Unemployment is also up, climbing to 3.84% in July from June’s 3.74%, as noted by the Directorate-General of Budget, Accounting and Statistics (DGBAS), but so is the stock market, which has remained above the 10,000-point benchmark for over 70 days – a record – and which is credited with boosting consumer confidence. National Central University’s Research Center for Taiwan Economic Development, which tracks consumer confidence, reported that the index gained 1.76 points in July, rising to 79.95. The index is on a 200-point scale, and anything below 100 is considered pessimistic (the index has never breached that mark).
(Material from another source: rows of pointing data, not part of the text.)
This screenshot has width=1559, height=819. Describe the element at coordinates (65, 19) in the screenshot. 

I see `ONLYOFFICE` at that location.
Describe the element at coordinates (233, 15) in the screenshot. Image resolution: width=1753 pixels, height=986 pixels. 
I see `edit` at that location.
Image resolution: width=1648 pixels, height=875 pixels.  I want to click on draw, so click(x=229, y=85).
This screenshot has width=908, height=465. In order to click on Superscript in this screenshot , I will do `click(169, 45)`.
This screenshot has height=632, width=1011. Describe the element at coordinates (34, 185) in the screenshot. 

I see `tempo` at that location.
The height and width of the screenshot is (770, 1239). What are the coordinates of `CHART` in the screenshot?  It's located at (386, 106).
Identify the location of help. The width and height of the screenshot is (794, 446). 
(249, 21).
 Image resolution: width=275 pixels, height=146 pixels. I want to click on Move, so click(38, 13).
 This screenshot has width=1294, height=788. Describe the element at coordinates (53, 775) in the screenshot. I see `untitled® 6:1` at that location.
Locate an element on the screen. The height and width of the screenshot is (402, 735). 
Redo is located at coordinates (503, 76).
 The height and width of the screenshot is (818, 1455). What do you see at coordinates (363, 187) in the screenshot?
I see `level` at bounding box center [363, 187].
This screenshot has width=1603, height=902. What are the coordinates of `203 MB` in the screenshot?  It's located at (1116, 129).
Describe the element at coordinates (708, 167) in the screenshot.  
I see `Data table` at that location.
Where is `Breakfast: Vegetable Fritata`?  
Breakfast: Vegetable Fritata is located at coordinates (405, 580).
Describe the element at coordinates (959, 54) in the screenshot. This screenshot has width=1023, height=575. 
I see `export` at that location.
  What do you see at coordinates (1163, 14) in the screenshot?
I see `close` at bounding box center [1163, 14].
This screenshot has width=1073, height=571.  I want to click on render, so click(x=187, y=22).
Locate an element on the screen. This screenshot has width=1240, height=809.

Most private and public economic research organizations have raised their estimates for GDP growth in 2017. For example, Academia Sinica, Taiwan’s top academic research institution, is forecasting 2.18%, up from its previous projection of 1.68%, while the DGBAS predicts a 2.05% rise.
So why is the government’s business climate monitor signaling blue-green – an indicator of sluggishness?
The government’s National Development Council (NDC), which oversees the business climate monitor, uses a five-color system to indicate the general state of the economy, with green indicating growth, red signifying overheating, and blue pointing to recession. Yellow-blue is one step away from blue.
Several factors were blamed for the gloomy barometer, including a stronger NT dollar, which is currently trading at NT$30.8 to the US dollar, making Taiwan’s exports less competitive on the global marketplace, as well as U.S. monetary policy changes, international trade conflicts, and geopolitical tensions such as the crisis over North Korean missile testing.
On the other hand, the NDC forecasts that the monitor will change to green before the third quarter is out on the strength of Taiwan’s electronics exports. Some of Taiwan’s largest customers for electronic components, particularly Apple, are set to introduce new products in the third quarter.
Assuming the Korean crisis doesn’t escalate further, “the monitor still has a fair chance of turning green this quarter,” says NDC research director Wu Ming-huei.